Cultural History of PaleoAsia

Scientific Research on Innovative Areas,
a MEXT Grant-in-Aid Project


B02: MIMS Mathematical Biology Seminar (Feb. 28, 2017)

Schedule: Feb. 28, 2017 15:00–16:00
Venue: Meiji University, Nakano campus, 6F 603

“Pursuing Darwin’s curious parallel: prospects for an evolutionary science of human culture”

Alex Mesoudi
Cultural Evolution, Human Biological and Cultural Evolution Group Department of Biosciences, College of Life and Environmental Sciences University of Exeter (Cornwall Campus)

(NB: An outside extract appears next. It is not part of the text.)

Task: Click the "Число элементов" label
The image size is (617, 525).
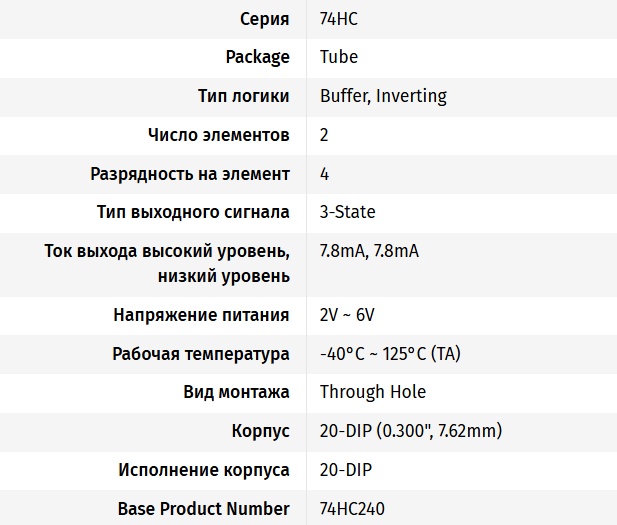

In the last few decades, scholars from several disciplines have pursued the curious parallel noted by Darwin between the genetic evolution of species and the cultural evolution of beliefs, skills, knowledge, languages, institutions and other forms of socially transmitted information. In this talk I review current progress in the pursuit of an evolutionary science of culture that is both grounded in biological and evolutionary theory, but also treats culture as more than a proximate mechanism that is ultimately controlled by genes. Both genetic and cultural evolution can be described as systems of inherited variation that changes over time in response to processes such as selection, migration and drift. Appropriate differences between genetic and cultural change are taken seriously, such as the possibility in the latter of non-random guided variation or transformation, blending inheritance, and one-to-many transmission. The foundation of cultural evolution was laid in the latter part of the 20th century with population-genetic-style models of cultural microevolution, and the use of phylogenetic methods to reconstruct cultural macroevolution. Since then there have been major efforts to understand the socio-cognitive mechanisms underlying cumulative cultural evolution, the consequences of demography on cultural evolution, the empirical validity of assumed social learning biases, the relative role of transformative and selective processes, and the use of quantitative phylogenetic and multi-level selection models to understand past and present dynamics of society-level change. I conclude by highlighting the interdisciplinary challenges of studying cultural evolution, including its relation to the traditional social sciences and humanities.